Netflix represented 35.2% of traffic on North America fixed networks, according to Sandvine’s Global Internet Phenomena Report: Latin America & North America.
While this was a modest decline from the 37.1% of traffic it represented six months ago, this change is likely the result of improvements by Netflix to better compress their video library. Even with these improvements in streaming efficiency, Netflix’s traffic share on fixed networks in Latin America increased from 6.6% to 8.3%.
“Netflix’s decision to optimize their entire video library will yield benefits for both subscribers and operators,” said Dave Caputo, CEO, Sandvine.
“Netflix’s optimisations means they can deliver more hours of video using less bandwidth, which results in lower data consumption for subscribers, and decreased capacity-related costs for operators.”
Amazon Video is now the third ranked downstream application (up from eighth a year ago) in North America, accounting for 4.3% of fixed traffic. Sling TV now appears among the top 20 applications on most US networks, but still accounts for less than 1% of traffic.
Streaming audio and video now accounts for 71% of evening traffic in North American fixed access networks. Sandvine expects this figure will reach 80% by 2020.
Cloud Storage (Dropbox, iCloud, Google Drive, etc.) has surpassed Filesharing as the largest source of upstream traffic during peak period on North American fixed access networks. BitTorrent now accounts for less than 5% of total daily traffic in the region.

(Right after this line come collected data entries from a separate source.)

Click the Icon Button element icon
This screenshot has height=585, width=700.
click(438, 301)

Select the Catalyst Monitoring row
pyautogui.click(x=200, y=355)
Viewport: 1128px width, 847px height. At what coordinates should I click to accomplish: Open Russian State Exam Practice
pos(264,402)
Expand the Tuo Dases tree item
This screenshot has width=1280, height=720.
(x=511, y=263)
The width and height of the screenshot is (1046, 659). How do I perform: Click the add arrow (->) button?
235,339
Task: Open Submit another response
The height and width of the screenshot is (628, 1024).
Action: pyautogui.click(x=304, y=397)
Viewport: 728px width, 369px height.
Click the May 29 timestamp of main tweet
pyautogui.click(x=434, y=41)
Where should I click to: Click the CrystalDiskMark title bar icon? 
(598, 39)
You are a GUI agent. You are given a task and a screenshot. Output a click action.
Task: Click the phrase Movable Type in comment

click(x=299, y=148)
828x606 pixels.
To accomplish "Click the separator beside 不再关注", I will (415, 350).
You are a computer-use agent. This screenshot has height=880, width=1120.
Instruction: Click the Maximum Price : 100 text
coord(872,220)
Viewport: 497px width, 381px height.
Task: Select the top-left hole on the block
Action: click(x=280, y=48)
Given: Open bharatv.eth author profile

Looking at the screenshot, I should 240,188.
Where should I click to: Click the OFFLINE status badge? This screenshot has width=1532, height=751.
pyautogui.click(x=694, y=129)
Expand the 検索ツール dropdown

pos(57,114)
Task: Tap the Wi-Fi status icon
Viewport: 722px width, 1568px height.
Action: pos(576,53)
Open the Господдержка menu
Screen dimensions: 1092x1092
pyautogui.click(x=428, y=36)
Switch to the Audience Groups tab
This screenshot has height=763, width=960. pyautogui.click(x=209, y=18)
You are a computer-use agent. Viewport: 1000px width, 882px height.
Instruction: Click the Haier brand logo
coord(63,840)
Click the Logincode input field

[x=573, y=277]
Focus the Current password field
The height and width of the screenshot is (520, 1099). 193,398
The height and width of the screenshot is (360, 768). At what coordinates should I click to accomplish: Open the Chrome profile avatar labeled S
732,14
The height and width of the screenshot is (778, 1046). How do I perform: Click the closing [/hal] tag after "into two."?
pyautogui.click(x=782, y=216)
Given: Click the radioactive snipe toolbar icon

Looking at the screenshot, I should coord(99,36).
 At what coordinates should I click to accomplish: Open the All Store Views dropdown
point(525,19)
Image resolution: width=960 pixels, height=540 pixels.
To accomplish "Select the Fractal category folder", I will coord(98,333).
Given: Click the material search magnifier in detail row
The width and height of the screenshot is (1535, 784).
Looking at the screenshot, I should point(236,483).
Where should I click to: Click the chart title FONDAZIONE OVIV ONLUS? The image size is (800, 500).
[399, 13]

The addition of video and voice calling is driving growth in Communications apps on mobile networks in both Latin America and North America. In Latin America, WhatsApp traffic share is now 7.4%, more than triple what it was two years ago.
In Latin America, Facebook and Google account for over 70% of total mobile traffic in the region This is up from 60% reported last year.
Over 60% of mobile traffic in both Latin America and North America is now encrypted and Sandvine predicts some networks will surpass 80% this year.